-- begin Excerpt provided --

Have you tried using a new rubber gasket between the connectors? They sell them at Home Depot and Lowe's. If that doesnt work, use some plumbers tape around the hose fitting and screw it back in.
 
Teflon tape or any other thread sealant won't work on the garden hose fittings. The seal is made with a washer (gasket) compressed between the fitting flange and the face of the spigot, not at the connector threads. The tape is intended for use on pipe threads, not hose threads. Keg lube on the gasket is worth a try, but replacement washers are super cheap. The first thing to check is to see if the washer is missing from the connector. Sometimes simply tightening up the fitting with a large pair of pliers or Channellocks will get you by until you have time to replace the washers. The washers get brittle and lose their pliability over time and will eventually fail to seal well.
 
Teflon tape or any other thread sealant won't work on the garden hose fittings. The seal is made with a washer (gasket) compressed between the fitting flange and the face of the spigot, not at the connector threads. The tape is intended for use on pipe threads, not hose threads. Keg lube on the gasket is worth a try, but replacement washers are super cheap. The first thing to check is to see if the washer is missing from the connector. Sometimes simply tightening up the fitting with a large pair of pliers or Channellocks will get you by until you have time to replace the washers. The washers get brittle and lose their pliability over time and will eventually fail to seal well.

Brilliant! I agree, address the problem on it's turf not farther down the pipe. Washer's are cheap!
 
Hrm... Teflon tape seemed to work for me. Maybe I just tightened it down harder or something.
 
...or the teflon tape helped to better seal the gasket. I don't see the harm in doing both. :)

There would be no harm in doing both, but the tape won't help anything either. As I said above, the seal is not made with the threads, it's made with the washer squeezed between the face of the spigot and the flange face inside the connector. I sometimes see people using the tape on compression or flare fittings. It's the same kind of thing with those. The threads don't do the sealing. I use nylon garden hose fittings throughout my setup, so I'm quite familiar with how to get them to seal properly. There's really not much too them and so long as the gasket isn't worn out or otherwise compromised, they normally are easy to tighten and seal very well.
 
The teflon tape may allow you to tighten the fitting more easily and perhaps making a seal, but you risk damaging the fitting or the threads if over-tightening is your long-term solution.
 
Thanks guys, I will check to see if I am possibly missing gaskets, as these are both new hoses. I can't believe I have been brewing for years with leaking hoses....damnit, I should have asked sooner!!

Cheers
 
If water is leaking past the gasket, it may be finding its way out of the threads, in which case teflon tape would help. It's still a band-aid and not a solution though.
 
I tell my wife to hold a bucket under the faucet. It's much cheaper than a 10 cent gasket.
 
Personally, I have never seen a garden hose attachment that didn't leak at least a little, be it with new or old hoses, expensive or cheap. I just make sure the ends of my chiller aren't over the wort; a little dripping to the side is no big deal.
 
If water is leaking past the gasket, it may be finding its way out of the threads, in which case teflon tape would help. It's still a band-aid and not a solution though.

-- end Excerpt provided --

Problem A ▸
List every store or brand name that appears in the hose-leak discussion.
Problem B ▸
Write the next reply in the hose-leak discussion, picking up after its final post.
The data that come next are separate from the hose-leak discussion and unrelated to it.

-- begin Data lines --

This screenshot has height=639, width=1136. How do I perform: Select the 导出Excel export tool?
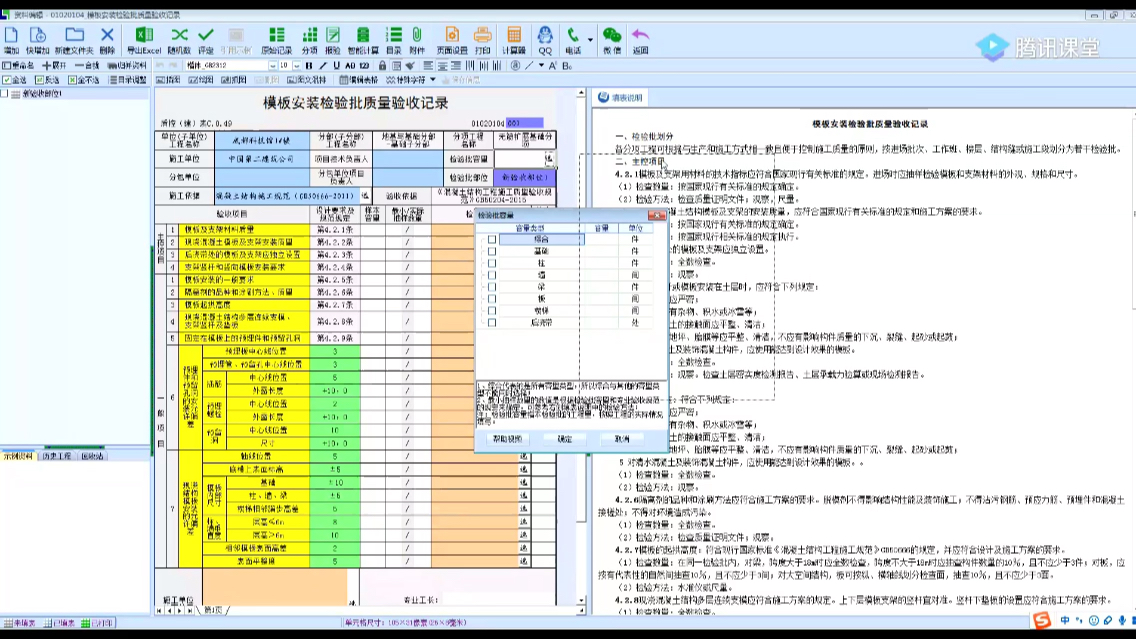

-- end Data lines --

Exercise result A ▸
Home Depot, Lowe's, Teflon, Channellocks

Exercise result B ▸
Nope. If it's leaking past the gasket, it will get past the flange first, but it may leak from both the flange and the threads. My point is that you won't be able to seal the flange without the gasket. The teflon tape still won't help if the gasket is failing. The only way the tape might help is if it's wrapped around the gasket and possibly rehabilitating the gasket, at least temporarily. Much easier and smarter to just bite the bullet and go down to the local hardware store and spend 65 cents on a pack of washers. You might even find them at your local supermarket or drugstore.

None of my garden hose connections currently leak. When they do, I replace the washers and/or tighten the fitting. Done.
 
I too dont have any leaking hoses but both of my outdoor faucets themselves leak. I need to replace both as they are from 1946 so I highly dought they are repairable.
 
I too dont have any leaking hoses but both of my outdoor faucets themselves leak. I need to replace both as they are from 1946 so I highly dought they are repairable.

You'd be surprised. Most of the time a leak at the faucet is a problem with the seat washer which is easily replaced. This can usually be observed as a drip from the spout when the faucet is turned off. A leak from around the stem, which will usually only happen when the faucet is turned on and connected to a hose is likely a problem with the stem packing which is also fairly easy to repair. Sometimes you can get the stem packing to seal by tightening the crown nut below the valve handle. You can remove the handle, remove the crown nut and unscrew the valve stem to replace the seat washer. If the brass valve seat is damaged, you can restore it with a special tool made for this that costs about $10 at Home Depot or wherever. There's not a whole lot to these valves, and they will last indefinitely. The ones I have must be at least as old as yours and they are both still going strong. A new faucet should be inexpensive, but the R & R can be a PIA sometimes. I'd try to repair the old one first, but that's just me.
 
None of my garden hose connections currently leak. When they do, I replace the washers and/or tighten the fitting. Done.

Huh. Even nice brand-new hoses (presumably they come with new washers) leak at the faucet without exception, in all 4 houses I've lived in.
 
I have found that the silicone washers (Blue)work better than the buna black washers seems they are softer and will mate with an irregular surface better.
 
Nope. If it's leaking past the gasket, it will get past the flange first, but it may leak from both the flange and the threads. My point is that you won't be able to seal the flange without the gasket. The teflon tape still won't help if the gasket is failing. The only way the tape might help is if it's wrapped around the gasket and possibly rehabilitating the gasket, at least temporarily. Much easier and smarter to just bite the bullet and go down to the local hardware store and spend 65 cents on a pack of washers. You might even find them at your local supermarket or drugstore.

None of my garden hose connections currently leak. When they do, I replace the washers and/or tighten the fitting. Done.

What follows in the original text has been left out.